Vector database — A specialized database designed to store, index, and search high-dimensional vectors (embeddings) efficiently. Used in RAG pipelines to find documents semantically similar to a query. Popular vector databases for local use include ChromaDB, Qdrant, Milvus, FAISS, and Weaviate.

vLLM — A high-performance inference engine optimized for GPU throughput, featuring PagedAttention for efficient memory management, continuous batching for high concurrency, and tensor parallelism for multi-GPU deployment. The standard choice for production local AI serving when maximum throughput is needed.

VRAM (Video RAM) — Dedicated high-bandwidth memory on a GPU, used to store model weights, KV-cache, and intermediate computations during inference.
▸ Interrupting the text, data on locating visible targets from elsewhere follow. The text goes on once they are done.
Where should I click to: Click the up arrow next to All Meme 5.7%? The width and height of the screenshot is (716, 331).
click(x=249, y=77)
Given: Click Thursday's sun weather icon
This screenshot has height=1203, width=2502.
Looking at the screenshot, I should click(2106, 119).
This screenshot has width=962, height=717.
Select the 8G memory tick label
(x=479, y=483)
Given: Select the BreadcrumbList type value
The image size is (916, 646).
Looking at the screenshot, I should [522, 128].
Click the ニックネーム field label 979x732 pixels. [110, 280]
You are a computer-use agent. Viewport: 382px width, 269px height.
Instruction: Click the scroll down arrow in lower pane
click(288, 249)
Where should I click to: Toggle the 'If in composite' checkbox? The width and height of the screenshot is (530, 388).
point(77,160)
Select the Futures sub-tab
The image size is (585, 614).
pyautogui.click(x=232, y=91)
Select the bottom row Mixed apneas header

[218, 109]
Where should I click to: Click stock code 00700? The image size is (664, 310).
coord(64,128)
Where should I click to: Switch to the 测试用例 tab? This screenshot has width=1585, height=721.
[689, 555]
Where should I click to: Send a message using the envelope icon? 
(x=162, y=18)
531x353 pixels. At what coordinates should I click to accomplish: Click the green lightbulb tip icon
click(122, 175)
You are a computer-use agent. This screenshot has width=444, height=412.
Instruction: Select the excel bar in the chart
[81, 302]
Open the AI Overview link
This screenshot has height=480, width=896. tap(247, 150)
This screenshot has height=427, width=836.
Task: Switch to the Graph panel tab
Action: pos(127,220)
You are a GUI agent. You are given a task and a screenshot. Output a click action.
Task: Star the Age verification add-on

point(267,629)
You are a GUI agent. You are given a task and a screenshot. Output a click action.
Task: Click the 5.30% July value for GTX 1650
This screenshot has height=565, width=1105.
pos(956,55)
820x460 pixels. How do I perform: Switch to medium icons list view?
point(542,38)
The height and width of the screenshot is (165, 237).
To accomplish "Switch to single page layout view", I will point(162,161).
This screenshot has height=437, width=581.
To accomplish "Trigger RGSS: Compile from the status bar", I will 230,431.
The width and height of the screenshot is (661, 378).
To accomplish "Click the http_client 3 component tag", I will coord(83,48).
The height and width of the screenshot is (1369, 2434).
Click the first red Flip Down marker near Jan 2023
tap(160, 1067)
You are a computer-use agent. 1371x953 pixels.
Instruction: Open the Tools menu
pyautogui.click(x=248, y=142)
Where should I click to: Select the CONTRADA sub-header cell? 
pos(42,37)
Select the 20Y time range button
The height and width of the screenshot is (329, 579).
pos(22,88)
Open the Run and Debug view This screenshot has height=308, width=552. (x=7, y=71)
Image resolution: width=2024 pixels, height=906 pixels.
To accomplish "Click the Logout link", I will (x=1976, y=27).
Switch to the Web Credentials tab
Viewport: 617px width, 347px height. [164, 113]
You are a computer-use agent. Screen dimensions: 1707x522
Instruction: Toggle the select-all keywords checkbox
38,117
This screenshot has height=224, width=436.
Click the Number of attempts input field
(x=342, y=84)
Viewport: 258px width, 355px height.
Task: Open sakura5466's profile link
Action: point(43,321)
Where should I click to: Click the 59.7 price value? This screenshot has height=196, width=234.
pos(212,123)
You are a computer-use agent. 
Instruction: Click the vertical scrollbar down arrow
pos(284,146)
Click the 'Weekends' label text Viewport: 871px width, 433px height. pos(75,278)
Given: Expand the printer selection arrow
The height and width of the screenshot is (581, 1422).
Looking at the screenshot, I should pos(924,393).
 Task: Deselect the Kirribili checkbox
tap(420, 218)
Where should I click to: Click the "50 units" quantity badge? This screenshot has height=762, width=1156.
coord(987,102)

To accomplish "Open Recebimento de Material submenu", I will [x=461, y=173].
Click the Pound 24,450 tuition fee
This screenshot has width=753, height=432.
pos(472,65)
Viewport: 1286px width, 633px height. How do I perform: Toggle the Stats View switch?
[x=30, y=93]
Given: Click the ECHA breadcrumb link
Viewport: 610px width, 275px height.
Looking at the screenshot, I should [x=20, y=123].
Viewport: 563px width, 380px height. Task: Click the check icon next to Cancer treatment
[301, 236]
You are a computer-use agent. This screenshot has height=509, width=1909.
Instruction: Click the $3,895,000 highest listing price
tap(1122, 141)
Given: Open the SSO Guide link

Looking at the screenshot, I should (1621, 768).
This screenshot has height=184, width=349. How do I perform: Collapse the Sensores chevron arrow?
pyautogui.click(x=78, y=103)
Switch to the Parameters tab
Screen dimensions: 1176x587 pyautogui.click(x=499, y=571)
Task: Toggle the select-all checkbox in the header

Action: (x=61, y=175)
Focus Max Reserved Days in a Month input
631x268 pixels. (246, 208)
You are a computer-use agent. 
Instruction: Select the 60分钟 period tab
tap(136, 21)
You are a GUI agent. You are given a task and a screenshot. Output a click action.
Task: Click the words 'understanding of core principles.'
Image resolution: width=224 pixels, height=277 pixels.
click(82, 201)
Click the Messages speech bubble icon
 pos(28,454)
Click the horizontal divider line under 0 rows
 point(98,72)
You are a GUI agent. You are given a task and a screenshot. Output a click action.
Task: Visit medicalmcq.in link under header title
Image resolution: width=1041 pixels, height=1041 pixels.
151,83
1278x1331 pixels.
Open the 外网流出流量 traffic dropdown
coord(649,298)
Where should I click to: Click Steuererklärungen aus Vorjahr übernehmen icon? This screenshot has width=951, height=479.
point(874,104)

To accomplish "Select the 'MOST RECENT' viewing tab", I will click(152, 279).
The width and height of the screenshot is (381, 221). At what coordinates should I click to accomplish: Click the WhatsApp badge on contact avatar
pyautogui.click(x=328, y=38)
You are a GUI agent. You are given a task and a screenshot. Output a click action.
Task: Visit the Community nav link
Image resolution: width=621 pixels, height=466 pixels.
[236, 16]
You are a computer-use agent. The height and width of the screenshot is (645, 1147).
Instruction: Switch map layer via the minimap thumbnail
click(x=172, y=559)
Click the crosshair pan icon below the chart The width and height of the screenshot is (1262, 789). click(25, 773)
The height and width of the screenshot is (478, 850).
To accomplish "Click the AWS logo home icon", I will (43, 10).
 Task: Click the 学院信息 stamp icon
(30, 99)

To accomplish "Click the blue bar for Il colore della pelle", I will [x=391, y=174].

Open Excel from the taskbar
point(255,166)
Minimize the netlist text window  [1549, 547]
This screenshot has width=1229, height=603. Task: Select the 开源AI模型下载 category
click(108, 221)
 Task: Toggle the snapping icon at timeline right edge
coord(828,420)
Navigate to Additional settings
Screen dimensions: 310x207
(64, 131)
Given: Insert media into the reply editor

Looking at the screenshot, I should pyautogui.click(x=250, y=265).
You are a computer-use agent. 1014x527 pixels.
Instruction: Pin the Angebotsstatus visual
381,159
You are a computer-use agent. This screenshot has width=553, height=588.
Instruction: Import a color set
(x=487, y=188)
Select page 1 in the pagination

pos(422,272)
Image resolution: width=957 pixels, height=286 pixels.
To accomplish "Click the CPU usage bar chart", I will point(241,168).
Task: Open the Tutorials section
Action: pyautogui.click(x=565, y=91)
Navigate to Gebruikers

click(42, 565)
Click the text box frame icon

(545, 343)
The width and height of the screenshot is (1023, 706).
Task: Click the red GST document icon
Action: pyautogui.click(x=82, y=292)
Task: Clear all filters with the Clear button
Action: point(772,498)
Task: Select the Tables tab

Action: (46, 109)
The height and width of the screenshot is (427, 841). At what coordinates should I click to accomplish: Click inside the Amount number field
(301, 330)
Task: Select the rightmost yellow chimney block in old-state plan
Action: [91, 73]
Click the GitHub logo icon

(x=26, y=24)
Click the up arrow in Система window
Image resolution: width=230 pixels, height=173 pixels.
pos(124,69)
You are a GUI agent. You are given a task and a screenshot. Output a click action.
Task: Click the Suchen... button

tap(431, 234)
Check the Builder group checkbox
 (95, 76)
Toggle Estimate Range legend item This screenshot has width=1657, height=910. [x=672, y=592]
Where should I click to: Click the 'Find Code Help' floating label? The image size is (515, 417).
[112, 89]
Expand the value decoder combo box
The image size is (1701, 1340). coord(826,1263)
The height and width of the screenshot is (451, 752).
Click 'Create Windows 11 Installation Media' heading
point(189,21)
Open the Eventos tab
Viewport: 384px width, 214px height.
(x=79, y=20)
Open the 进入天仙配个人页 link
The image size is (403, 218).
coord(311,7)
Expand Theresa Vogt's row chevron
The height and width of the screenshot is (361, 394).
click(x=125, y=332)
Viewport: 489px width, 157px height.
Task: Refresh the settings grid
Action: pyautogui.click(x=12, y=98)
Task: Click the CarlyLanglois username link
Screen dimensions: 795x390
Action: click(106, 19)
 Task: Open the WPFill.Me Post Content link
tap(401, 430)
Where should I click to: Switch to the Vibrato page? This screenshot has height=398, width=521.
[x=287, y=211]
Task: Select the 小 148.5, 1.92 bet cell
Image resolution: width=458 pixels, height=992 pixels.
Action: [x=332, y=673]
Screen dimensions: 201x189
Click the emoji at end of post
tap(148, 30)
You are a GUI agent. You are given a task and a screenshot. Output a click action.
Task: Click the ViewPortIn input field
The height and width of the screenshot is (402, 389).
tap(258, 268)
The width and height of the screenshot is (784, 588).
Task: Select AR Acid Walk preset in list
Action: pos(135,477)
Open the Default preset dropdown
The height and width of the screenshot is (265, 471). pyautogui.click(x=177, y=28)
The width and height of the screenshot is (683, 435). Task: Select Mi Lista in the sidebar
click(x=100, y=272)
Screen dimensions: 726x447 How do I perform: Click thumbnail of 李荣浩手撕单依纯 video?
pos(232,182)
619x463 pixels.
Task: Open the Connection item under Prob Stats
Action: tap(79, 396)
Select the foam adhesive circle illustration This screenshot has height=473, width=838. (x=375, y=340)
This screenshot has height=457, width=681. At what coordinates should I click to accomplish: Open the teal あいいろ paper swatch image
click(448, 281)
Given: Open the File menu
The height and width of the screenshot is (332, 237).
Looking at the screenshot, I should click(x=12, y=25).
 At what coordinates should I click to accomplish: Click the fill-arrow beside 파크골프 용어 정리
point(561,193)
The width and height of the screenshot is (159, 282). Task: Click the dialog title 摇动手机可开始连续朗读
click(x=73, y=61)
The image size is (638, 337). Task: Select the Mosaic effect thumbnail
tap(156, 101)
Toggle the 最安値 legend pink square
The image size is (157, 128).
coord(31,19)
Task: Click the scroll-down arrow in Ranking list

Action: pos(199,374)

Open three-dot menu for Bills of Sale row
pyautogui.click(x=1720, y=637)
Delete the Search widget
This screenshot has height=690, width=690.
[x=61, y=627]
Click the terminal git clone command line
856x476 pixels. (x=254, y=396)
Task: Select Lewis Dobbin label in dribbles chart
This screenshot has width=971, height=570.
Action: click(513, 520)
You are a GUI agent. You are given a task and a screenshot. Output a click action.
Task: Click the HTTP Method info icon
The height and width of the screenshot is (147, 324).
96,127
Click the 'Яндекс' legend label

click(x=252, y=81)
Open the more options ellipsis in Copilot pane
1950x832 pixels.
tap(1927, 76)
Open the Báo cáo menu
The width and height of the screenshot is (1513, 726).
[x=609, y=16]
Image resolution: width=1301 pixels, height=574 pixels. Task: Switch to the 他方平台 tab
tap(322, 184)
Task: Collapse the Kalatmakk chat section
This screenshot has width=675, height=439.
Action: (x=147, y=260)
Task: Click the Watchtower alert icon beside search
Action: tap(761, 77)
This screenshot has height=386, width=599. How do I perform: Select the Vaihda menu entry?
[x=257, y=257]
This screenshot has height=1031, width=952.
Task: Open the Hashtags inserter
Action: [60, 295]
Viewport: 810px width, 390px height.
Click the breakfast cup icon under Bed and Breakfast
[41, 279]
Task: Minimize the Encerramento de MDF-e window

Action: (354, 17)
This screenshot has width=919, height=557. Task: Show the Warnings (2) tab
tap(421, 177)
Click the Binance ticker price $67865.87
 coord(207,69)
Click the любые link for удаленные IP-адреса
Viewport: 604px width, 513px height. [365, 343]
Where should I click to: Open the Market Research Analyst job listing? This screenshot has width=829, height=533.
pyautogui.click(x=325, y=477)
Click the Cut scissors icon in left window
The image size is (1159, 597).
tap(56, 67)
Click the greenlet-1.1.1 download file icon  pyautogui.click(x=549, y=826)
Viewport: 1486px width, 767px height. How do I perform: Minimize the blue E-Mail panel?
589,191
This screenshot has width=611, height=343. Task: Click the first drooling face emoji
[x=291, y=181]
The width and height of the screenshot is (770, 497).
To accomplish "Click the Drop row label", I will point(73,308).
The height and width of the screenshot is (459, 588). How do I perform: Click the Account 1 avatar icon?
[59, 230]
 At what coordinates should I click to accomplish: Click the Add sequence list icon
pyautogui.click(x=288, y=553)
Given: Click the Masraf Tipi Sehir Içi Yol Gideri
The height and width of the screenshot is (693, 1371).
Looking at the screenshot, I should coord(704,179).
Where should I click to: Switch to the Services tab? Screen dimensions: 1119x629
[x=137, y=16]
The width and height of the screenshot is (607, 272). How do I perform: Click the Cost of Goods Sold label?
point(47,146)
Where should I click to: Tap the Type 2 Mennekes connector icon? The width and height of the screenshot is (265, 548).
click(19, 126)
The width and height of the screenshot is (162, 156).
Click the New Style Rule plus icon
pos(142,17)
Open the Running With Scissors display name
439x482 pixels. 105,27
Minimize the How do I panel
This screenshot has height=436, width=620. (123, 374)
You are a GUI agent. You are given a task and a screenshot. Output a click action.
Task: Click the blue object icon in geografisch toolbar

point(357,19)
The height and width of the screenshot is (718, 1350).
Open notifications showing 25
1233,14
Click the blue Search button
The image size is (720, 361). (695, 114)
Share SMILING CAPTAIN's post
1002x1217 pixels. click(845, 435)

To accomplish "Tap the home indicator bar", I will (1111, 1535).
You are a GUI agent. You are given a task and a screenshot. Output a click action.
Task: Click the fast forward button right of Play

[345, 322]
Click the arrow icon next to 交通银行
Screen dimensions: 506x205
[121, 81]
Consumer GPUs offer 6-24 GB VRAM; professional GPUs offer 24-80 GB. VRAM capacity determines the largest model that can run entirely on the GPU.

Vulkan — A cross-platform graphics and compute API that provides GPU acceleration on a wide range of hardware, including NVIDIA, AMD, and Intel GPUs. llama.cpp supports Vulkan as a backend, enabling GPU-accelerated inference on hardware that does not support CUDA, Metal, or ROCm. Performance is generally lower than CUDA or Metal but offers broad compatibility.

W

Weight — A single numerical parameter in a neural network that is learned during training. The totality of weights in a model defines its knowledge and capabilities. When we say a model has “7 billion parameters,” we mean it has 7 billion individual weights. Weights are what quantization compresses.

Weight merging — See Model merging.

Z

Zero-shot learning — The ability of a model to perform a task it was not specifically trained for, based solely on its general training and the instructions in the prompt. For example, asking a general-purpose model to classify sentiment without providing any examples. Zero-shot capability improves with model size and alignment quality.


This glossary is a living reference. For in-depth guides on the topics covered here, see What Is Local AI? for a comprehensive introduction, Understanding Quantization for detailed quantization coverage, and the Hardware Requirements Guide for hardware terminology in context.

Frequently Asked Questions

What is the difference between VRAM and RAM for local AI?

VRAM (Video RAM) is dedicated memory on a GPU, offering 300-1000+ GB/s bandwidth for fast inference. RAM (system memory) is general-purpose memory used by the CPU, offering 50-100 GB/s bandwidth. Models run faster in VRAM, but system RAM is cheaper per gigabyte and enables CPU-only inference.

What does quantization mean in the context of local LLMs?

Quantization is the process of reducing the numerical precision of model weights — from 16-bit floating point to 8-bit, 4-bit, or lower integers — to reduce memory usage and increase inference speed with a controlled trade-off in output quality.

What is the difference between a parameter and a token?

A parameter is a learned numerical weight stored inside the model — a 7B model has 7 billion parameters. A token is a unit of text (a word, subword, or character) processed during inference. Parameters define the model; tokens are what the model reads and generates.